DR. RADTKE: At the present time, we expect that the maturation of the rods and cones so that they could hook up with the functioning ganglion cells would take approximately four months in humans. It is very important for us to do testing on a month to month basis over the first six months, so that we could see any changes occurring as we do not know for sure that it is going to happen on this time frame. The problem that we have in our present study is that many of the patients live a long distance away, so we feel that our follow-up of one week, six weeks, one month, three months, six months, and one year, we will be able to identify clinically significant times, but this may change as our research progresses.

DR. WENDY: Have the ERG's stayed stable, have they improved, or do the awave and b-wave's amplitude and timing, and oscillatory potential amplitudes vary or are they reduced?
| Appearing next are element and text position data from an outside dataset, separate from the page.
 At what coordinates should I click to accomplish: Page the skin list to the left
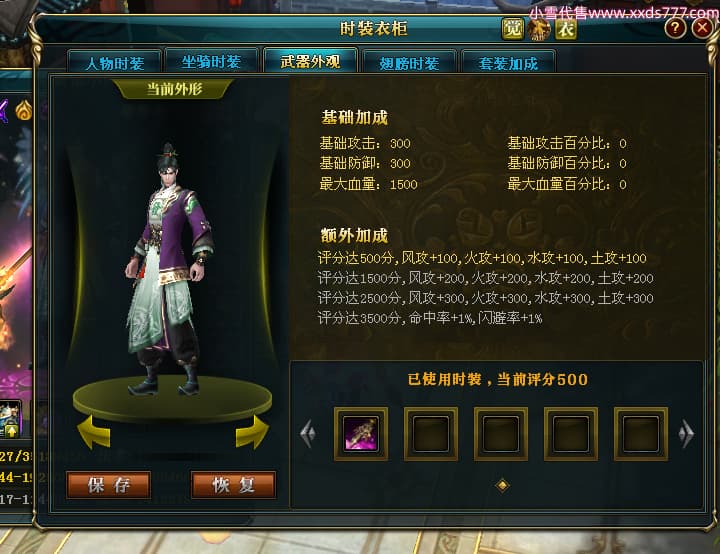(x=308, y=433)

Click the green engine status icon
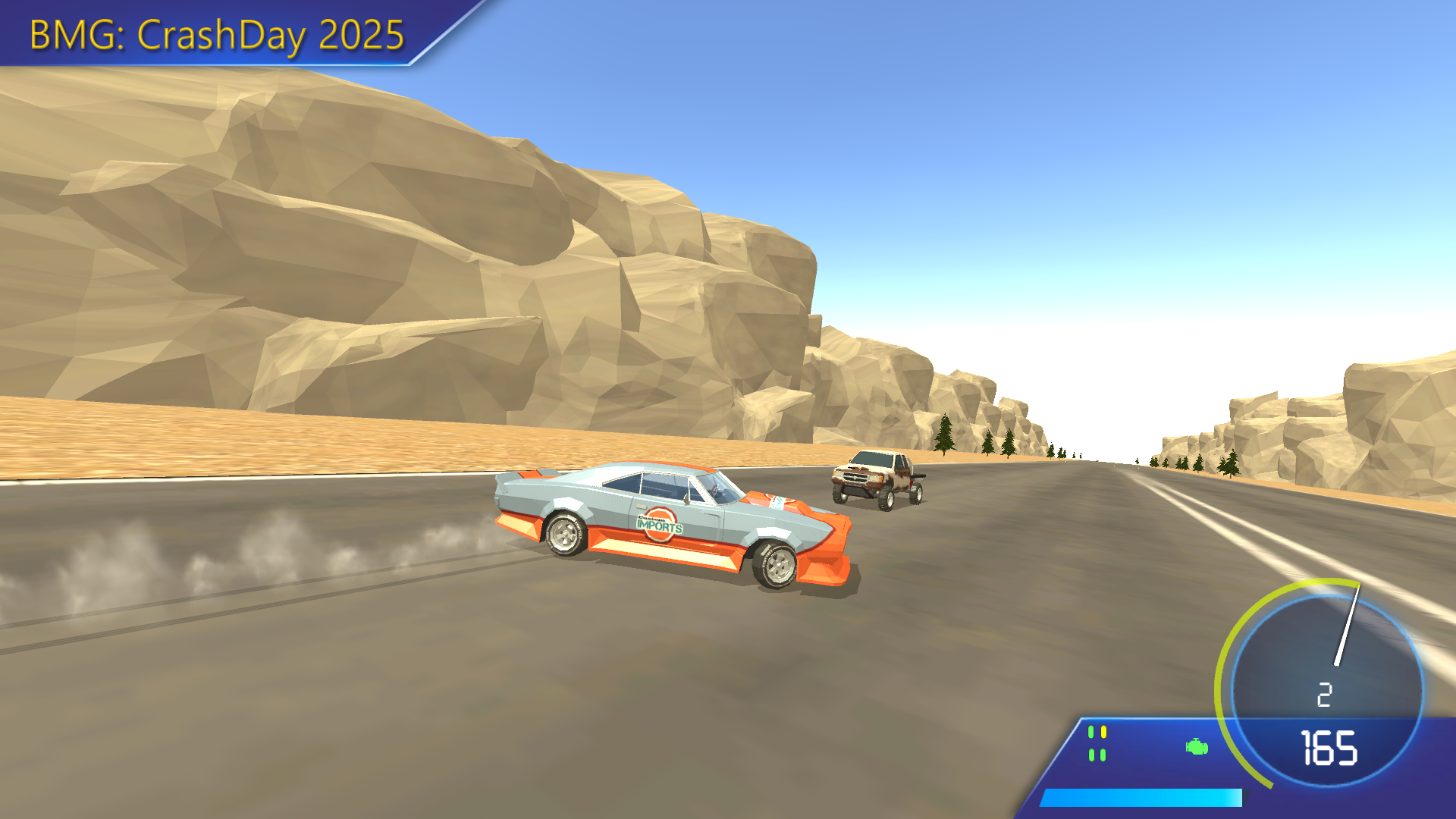pos(1197,746)
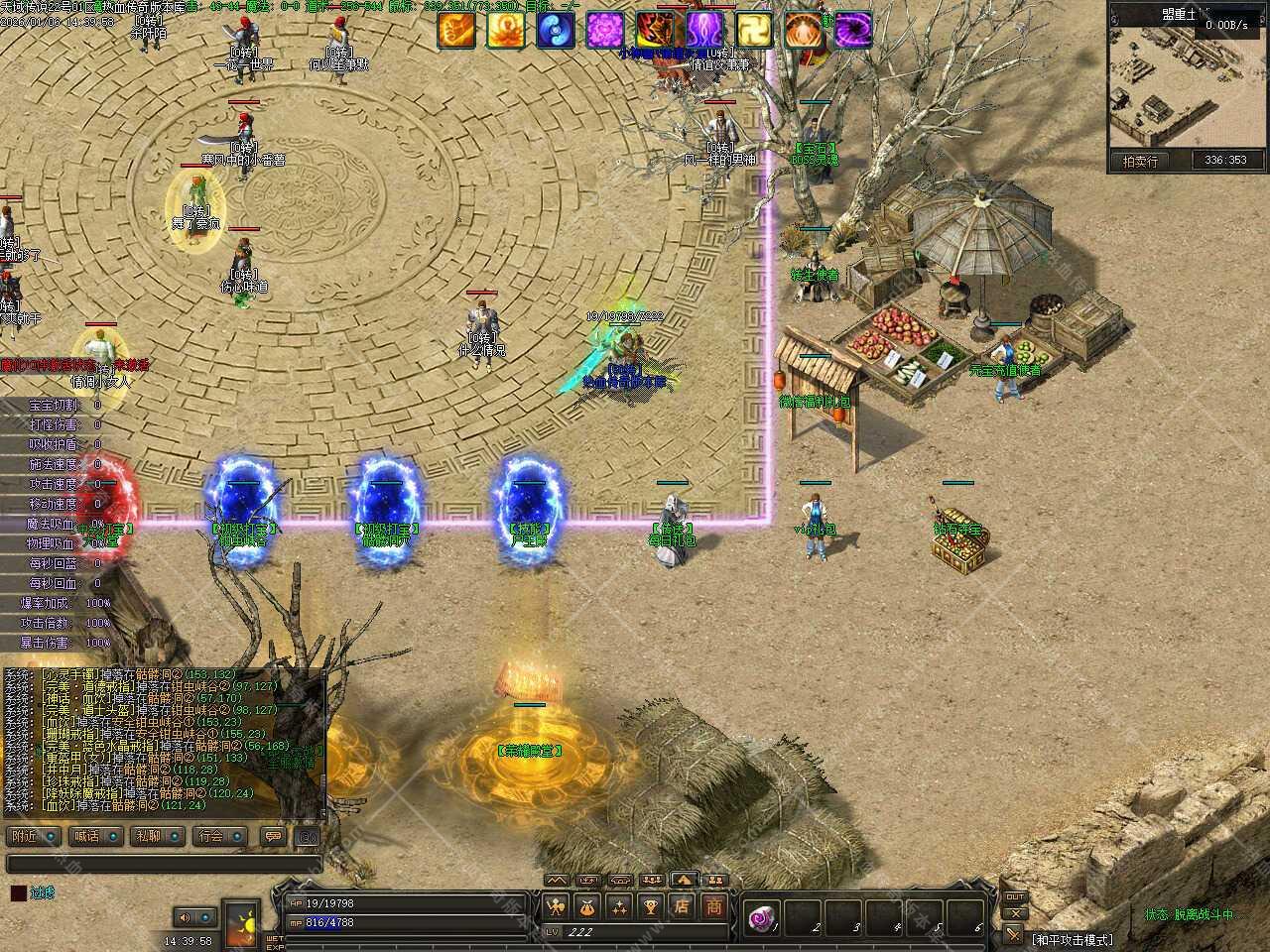Image resolution: width=1270 pixels, height=952 pixels.
Task: Toggle the 过滤 filter checkbox
Action: (x=19, y=892)
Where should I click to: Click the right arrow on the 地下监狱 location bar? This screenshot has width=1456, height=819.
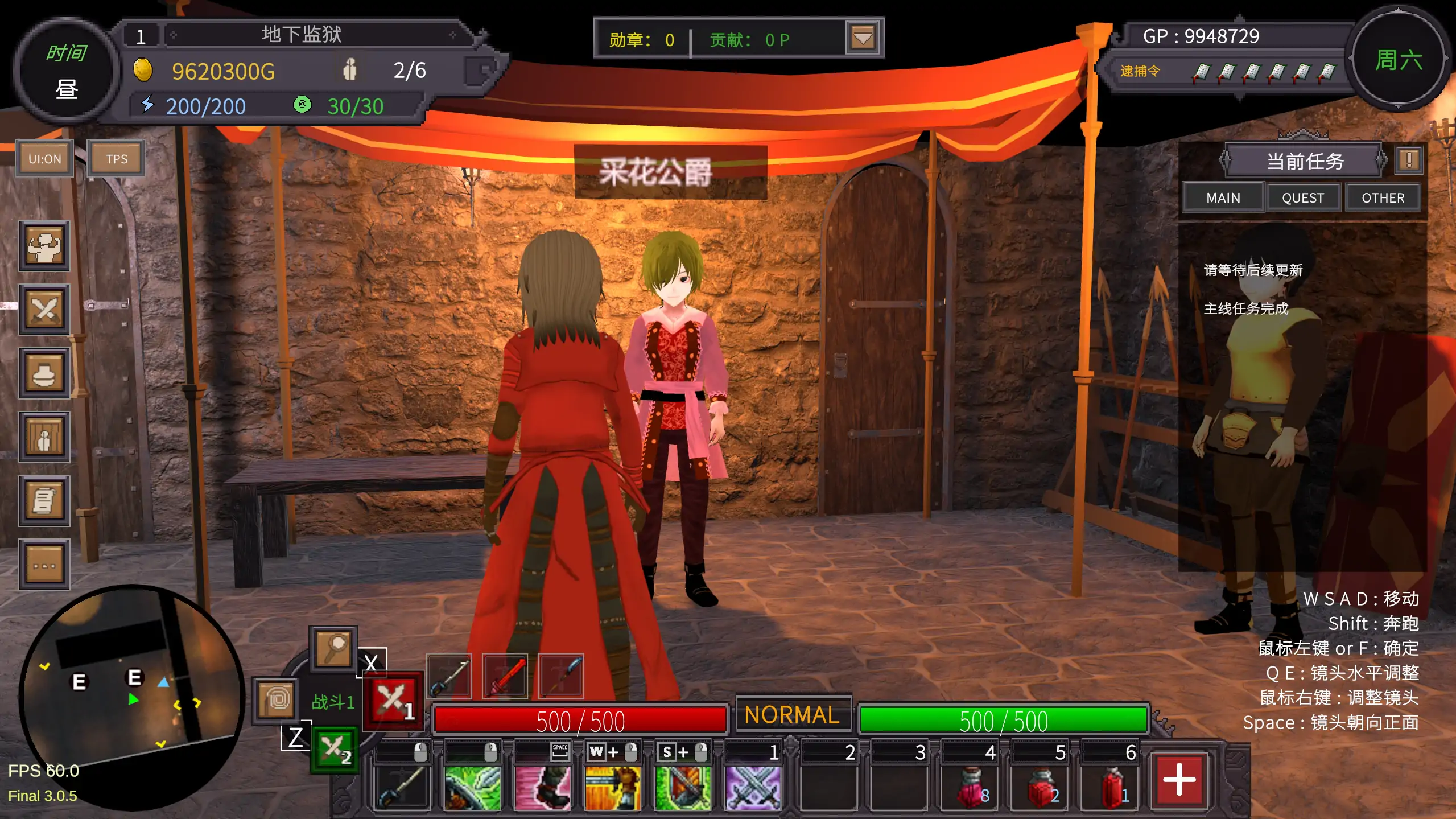coord(452,35)
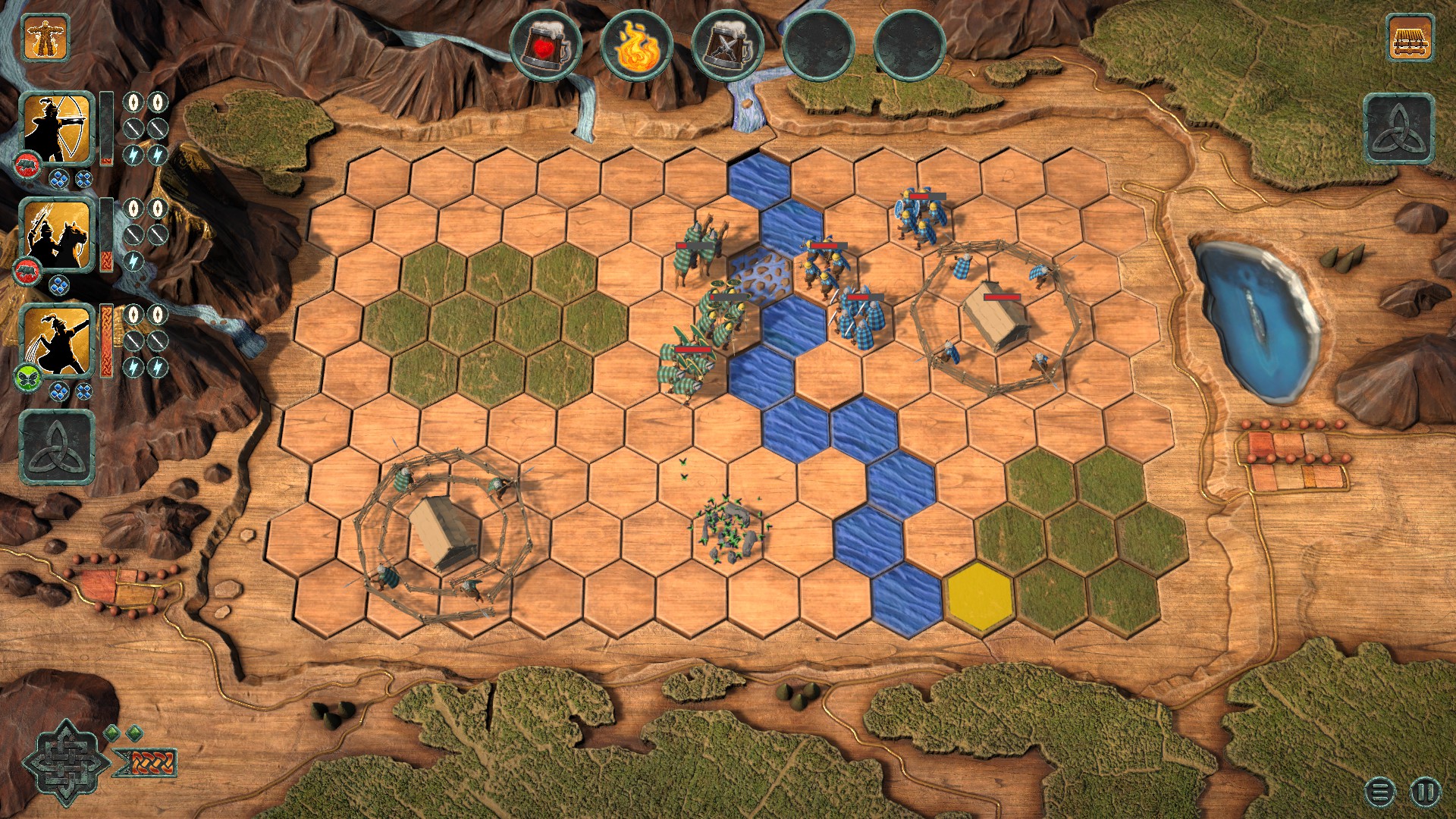Use the crossed swords beer mug
The image size is (1456, 819).
pyautogui.click(x=727, y=46)
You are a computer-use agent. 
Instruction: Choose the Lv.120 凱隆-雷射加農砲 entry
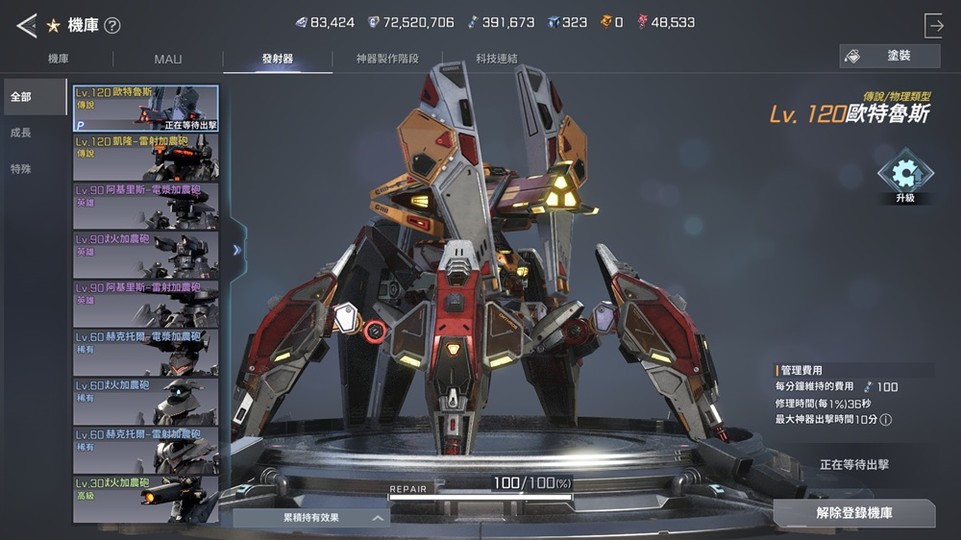pyautogui.click(x=146, y=157)
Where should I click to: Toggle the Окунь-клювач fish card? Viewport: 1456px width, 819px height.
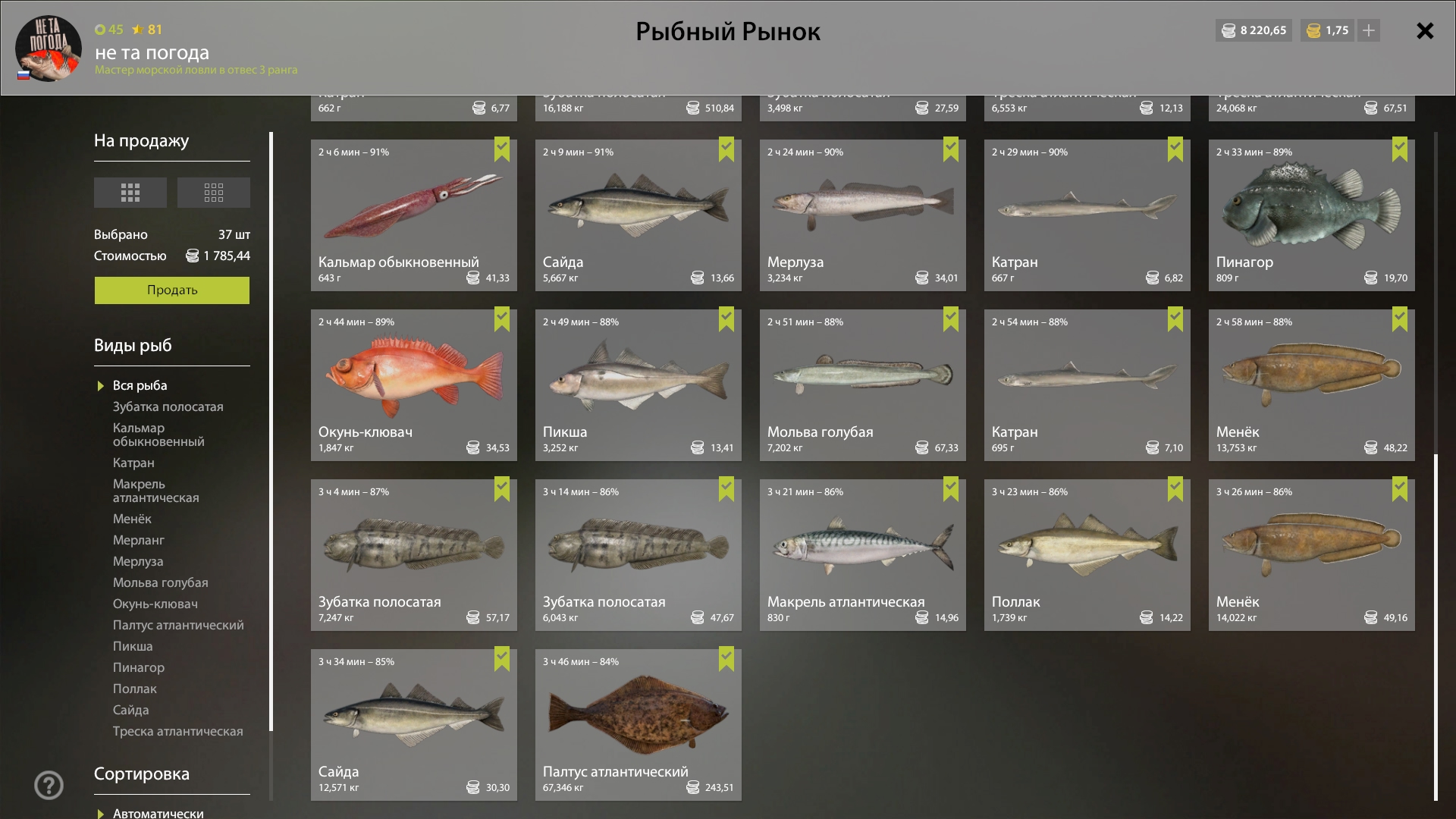tap(413, 385)
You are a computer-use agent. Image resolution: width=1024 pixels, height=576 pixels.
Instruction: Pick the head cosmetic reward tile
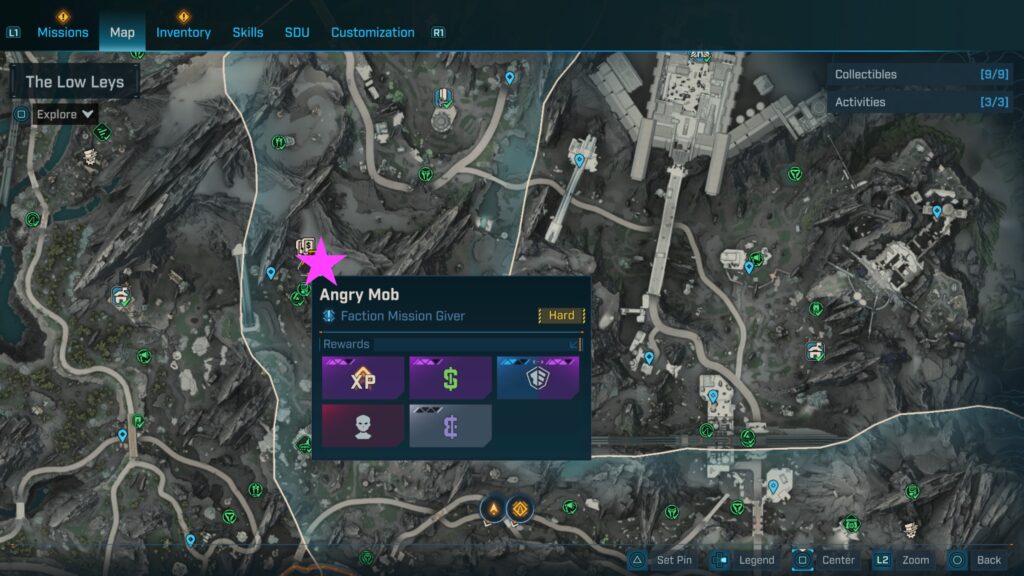(363, 425)
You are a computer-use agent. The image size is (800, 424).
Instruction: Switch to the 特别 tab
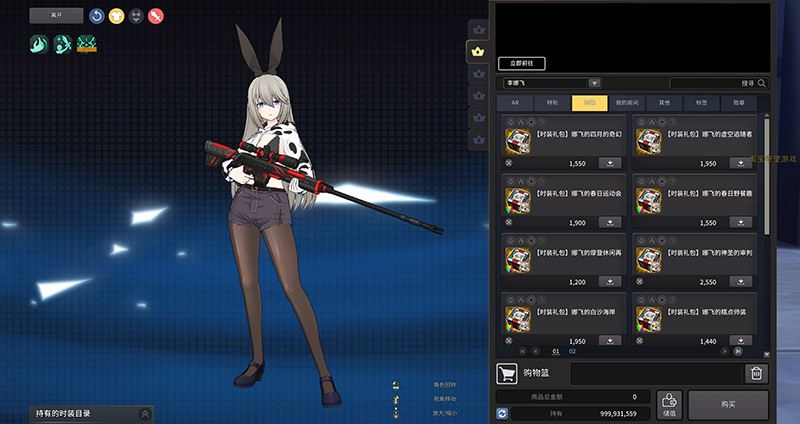click(552, 102)
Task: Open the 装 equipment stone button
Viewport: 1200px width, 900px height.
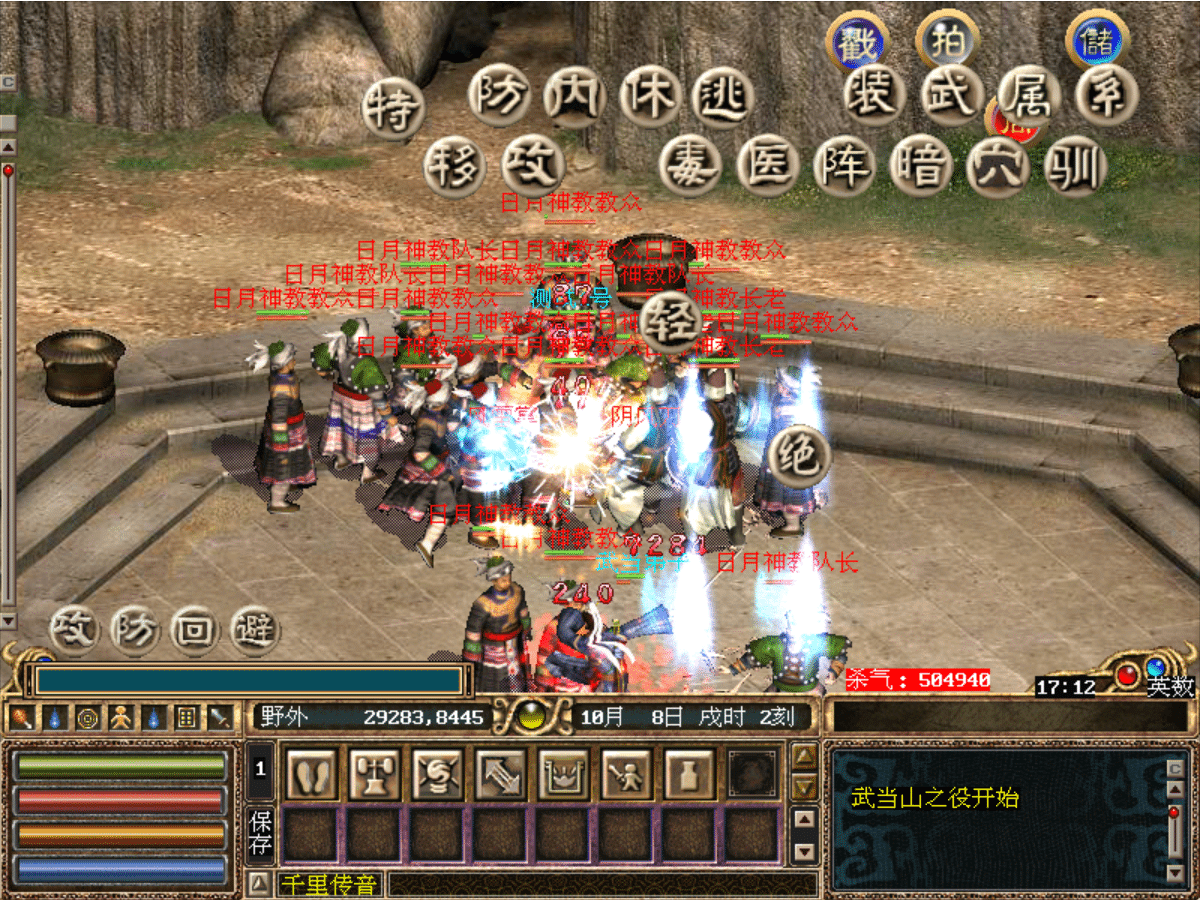Action: (876, 95)
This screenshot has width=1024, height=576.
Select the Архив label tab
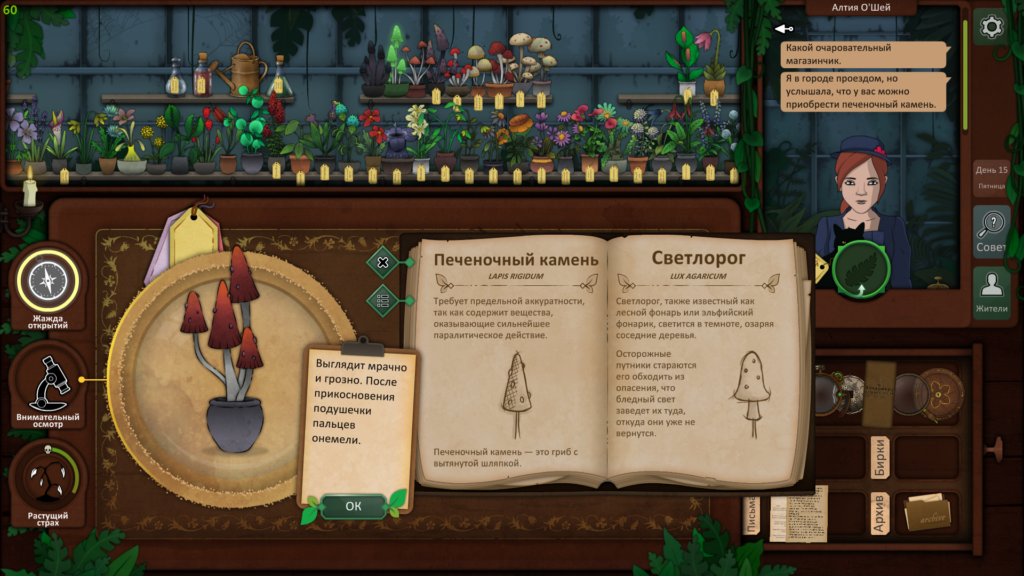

DR. RADTKE: At the present time, the multifocal ERG's have remained stable in our present cografting of the intact sheets of fetal retina and RPE cells in patients with retinitis pigmentosa. We are now moving forward into other stages, such as vision of 20/800 and patients who have central areolar pigment epithelial atrophy and patients who have had wet macular degeneration with removal of the net but with RPE also missing. In all of these patients, we are awaiting what our multifocal ERG's will reveal with regard to all the specifics you just mentioned.

DR. WENDY: Over the course of the study, have you seen a decrease in peripheral neovascularization, if it was present prior to the transplantation?

DR. RADTKE: At the present time, we have not noted any change in the peripheral neovascularization, as in our patients it was not present prior to transplantation.

DR. WENDY: If peripheral retinal neovascularization is present, are all ERG waves reduced in amplitude as they would be without the transplant?

DR. RADTKE: All of the patients that we are seeing at this time do not have any peripheral retinal neovascularization.

DR. WENDY: How long do you feel it will be before you will be treating the average macular degeneration patient?

DR. RADTKE: At the present time, we are taking the first steps in a long climb up a very very high mountain, and there is no way to predict how long it would be before we would be treating the average macular degeneration patient. This will, no doubt, require parallel work in the laboratory and the clinic and would include such things as stem cell and growth factor augmentation of the retinal transplantation. These things are being evaluated in parallel with our clinical studies, and as we get information in the research lab, we will try to be applying this to the clinical setting. This, again, is a long, long journey, and we are just beginning it.